"Rev. Will Campbell, 88; civil rights rebel, societal provocateur" by Robert D. McFadden | New York Times, June 05, 2013
NEW YORK — The Rev. Will D. Campbell, a renegade preacher and author who joined the civil rights struggle in the 1950s, quit organized religion, and fought injustice with nonviolent protests and a storyteller’s arsenal of autobiographical tales and fictional histories, died Monday night in Nashville. He was 88....
Followers and friends called Rev. Campbell hilarious, profound, inspiring, and apocalyptic, a bourbon-drinking, guitar-picking, down-home country boy who made moonshine and stomped around his Tennessee cabin in cowboy boots and denim, uttering streams of sacred and profane commentary that found its way into books, articles, lectures, and sermons.
“Brother Will, as he was called by so many of us who knew him, made his own indelible mark as a minister and social activist in service to marginalized people of every race, creed, and calling,” former president Jimmy Carter said.
The son of Mississippi cotton farmers, Rev. Campbell grew up in a backwater of segregated schools, churches, and cracker-barrel country stores where men chewed tobacco and spat bigotry. He was ordained a Baptist minister at 17 and attended three colleges and Yale Divinity School before embarking on an unsatisfying life as a small-town pastor and then chaplain at the University of Mississippi. He left Ole Miss amid death threats over his integrationist views.
As a race-relations troubleshooter for the National Council of Churches from 1956 to 1963, he joined the Rev. Martin Luther King Jr., Rev. Ralph Abernathy, and other civil rights luminaries in historic confrontations across the South.
Rev.
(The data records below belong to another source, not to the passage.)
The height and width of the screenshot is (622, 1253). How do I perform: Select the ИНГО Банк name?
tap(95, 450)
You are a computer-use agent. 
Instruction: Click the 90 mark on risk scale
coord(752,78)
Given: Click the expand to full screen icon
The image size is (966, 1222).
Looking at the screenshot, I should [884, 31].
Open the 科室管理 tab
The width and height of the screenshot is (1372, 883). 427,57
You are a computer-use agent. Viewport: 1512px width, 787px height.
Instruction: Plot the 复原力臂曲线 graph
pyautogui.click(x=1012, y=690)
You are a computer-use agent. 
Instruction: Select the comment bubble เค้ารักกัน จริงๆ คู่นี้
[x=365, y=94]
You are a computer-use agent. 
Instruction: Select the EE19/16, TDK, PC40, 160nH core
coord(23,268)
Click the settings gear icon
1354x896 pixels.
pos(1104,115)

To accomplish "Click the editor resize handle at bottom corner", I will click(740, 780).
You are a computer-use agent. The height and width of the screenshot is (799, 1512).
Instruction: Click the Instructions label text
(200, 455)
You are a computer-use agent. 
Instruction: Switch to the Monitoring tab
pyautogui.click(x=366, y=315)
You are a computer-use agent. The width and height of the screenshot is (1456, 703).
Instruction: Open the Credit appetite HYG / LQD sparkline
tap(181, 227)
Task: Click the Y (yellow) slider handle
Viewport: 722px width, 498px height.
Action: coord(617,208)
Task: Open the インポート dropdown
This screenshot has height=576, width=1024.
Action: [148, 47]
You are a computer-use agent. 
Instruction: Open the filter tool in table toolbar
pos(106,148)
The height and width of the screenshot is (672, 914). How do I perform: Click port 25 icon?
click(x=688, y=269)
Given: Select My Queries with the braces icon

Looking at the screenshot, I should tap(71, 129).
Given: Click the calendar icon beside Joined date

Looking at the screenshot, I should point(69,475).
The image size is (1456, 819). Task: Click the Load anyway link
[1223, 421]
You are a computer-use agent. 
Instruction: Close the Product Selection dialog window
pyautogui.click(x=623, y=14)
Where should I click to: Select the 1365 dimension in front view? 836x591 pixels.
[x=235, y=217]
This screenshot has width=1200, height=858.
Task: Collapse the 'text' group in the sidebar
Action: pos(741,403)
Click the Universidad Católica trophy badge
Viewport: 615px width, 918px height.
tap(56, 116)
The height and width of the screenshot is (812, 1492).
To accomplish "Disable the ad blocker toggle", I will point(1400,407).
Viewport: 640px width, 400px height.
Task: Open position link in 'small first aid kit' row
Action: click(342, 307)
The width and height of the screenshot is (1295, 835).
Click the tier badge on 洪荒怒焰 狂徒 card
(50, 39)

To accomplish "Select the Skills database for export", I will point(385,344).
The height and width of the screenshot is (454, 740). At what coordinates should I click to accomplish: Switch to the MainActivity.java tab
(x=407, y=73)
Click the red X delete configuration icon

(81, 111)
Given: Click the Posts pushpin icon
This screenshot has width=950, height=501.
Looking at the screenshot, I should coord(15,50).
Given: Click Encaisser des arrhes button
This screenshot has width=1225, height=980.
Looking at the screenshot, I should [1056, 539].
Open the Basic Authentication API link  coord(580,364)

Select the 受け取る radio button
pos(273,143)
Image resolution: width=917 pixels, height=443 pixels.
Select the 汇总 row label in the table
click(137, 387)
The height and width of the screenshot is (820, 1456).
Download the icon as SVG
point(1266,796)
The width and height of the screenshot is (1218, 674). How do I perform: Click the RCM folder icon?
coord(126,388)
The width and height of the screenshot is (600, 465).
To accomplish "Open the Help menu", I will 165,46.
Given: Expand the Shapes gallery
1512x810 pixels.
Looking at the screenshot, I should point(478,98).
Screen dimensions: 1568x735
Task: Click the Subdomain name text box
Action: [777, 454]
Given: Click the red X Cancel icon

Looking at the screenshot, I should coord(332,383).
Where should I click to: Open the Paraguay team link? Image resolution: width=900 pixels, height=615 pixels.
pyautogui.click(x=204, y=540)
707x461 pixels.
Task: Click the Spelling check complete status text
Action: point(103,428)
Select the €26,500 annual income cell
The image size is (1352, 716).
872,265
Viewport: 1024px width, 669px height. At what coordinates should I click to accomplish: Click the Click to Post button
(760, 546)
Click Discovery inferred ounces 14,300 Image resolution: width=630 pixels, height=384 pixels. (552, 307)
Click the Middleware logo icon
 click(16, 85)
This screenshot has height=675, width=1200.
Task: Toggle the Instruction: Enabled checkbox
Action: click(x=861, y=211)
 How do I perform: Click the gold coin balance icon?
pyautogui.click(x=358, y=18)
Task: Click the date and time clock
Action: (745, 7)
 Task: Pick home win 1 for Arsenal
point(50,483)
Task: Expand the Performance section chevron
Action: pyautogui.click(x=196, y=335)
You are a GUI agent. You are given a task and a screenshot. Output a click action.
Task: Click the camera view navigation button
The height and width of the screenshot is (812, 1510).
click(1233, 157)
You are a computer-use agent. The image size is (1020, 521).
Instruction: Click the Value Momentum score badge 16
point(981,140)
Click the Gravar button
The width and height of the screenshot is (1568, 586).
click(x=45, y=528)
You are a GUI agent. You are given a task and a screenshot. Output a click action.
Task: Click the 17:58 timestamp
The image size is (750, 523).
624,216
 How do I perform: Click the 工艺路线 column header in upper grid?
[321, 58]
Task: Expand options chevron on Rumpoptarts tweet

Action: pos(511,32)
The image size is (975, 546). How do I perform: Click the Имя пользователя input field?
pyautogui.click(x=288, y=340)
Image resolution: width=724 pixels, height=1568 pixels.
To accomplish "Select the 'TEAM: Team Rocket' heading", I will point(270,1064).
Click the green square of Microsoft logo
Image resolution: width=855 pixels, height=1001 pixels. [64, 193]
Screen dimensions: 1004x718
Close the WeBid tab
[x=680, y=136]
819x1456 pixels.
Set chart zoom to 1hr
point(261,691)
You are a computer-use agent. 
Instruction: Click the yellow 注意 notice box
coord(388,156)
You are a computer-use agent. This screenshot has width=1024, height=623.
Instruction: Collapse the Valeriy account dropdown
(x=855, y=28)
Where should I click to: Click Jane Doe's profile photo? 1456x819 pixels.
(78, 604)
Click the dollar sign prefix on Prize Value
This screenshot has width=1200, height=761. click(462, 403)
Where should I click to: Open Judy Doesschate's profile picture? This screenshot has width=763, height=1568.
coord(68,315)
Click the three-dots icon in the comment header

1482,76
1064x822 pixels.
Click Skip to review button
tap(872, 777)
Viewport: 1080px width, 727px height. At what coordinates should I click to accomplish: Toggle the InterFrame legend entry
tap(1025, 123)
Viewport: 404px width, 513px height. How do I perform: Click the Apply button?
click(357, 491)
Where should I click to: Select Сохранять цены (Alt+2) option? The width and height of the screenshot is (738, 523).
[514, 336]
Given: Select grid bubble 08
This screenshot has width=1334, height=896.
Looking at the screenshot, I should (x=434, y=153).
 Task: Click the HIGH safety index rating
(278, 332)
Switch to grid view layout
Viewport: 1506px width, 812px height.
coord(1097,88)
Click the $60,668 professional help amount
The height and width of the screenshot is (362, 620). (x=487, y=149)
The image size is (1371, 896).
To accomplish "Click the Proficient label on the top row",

Campbell was the only white person invited by King to the founding of the Southern Christian Leadership Conference at Ebenezer Baptist Church in Atlanta in 1957....
Widening his horizons in the 1960s, he protested involvement in the Vietnam War, helped draft resisters find sanctuaries, spoke against capital punishment, and turned against politics, government, and institutions in general for failing to provide solutions to the nation’s social problems.
And look where we are now! The institutions have completely failed.
His belief that Christ died for bigots as well as devout people prompted his contacts with the Ku Klux Klan, and he visited James Earl Ray in prison after the 1968 assassination of King. He was widely criticized for both actions.
In later years, Rev. Campbell campaigned for equal rights for women, gays, and lesbians and turned increasingly to writing....
In 2000, Rev. Campbell received the National Endowment for the Humanities medal from President Clinton and was profiled in a PBS documentary, “God’s Will,” narrated by Ossie Davis....
I'm not crazy about those last two; however, they don't spoil a lifetime of work.